#### Directive
Swap "screenshot" for "screen capture" in the part that opens with the line containing "Describe the element at coordinates (960, 230)" and closes with the line containing "toggle grid is", keeping everything else in those lines unchanged. Return only those lines.

#### Provided data
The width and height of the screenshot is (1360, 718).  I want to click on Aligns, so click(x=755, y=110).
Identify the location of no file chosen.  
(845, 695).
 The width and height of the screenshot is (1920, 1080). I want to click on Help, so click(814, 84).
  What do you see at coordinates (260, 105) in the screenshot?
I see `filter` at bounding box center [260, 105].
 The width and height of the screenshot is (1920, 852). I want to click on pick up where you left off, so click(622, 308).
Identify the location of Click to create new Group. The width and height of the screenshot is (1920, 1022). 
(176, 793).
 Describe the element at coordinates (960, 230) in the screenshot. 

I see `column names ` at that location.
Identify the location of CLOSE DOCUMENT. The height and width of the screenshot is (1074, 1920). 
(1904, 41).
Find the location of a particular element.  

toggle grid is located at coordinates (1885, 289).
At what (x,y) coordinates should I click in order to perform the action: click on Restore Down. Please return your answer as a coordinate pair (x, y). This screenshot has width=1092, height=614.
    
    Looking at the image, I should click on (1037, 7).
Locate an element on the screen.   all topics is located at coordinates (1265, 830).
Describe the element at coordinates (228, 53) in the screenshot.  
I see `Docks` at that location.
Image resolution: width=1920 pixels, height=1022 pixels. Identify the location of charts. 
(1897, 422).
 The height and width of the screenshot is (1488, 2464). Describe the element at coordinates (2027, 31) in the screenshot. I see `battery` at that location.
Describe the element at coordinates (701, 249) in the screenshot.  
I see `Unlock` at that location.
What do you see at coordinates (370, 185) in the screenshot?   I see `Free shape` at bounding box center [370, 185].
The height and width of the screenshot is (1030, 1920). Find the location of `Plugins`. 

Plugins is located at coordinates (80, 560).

#### The output
 Describe the element at coordinates (960, 230) in the screen capture. 

I see `column names ` at that location.
Identify the location of CLOSE DOCUMENT. The height and width of the screen capture is (1074, 1920). 
(1904, 41).
Find the location of a particular element.  

toggle grid is located at coordinates (1885, 289).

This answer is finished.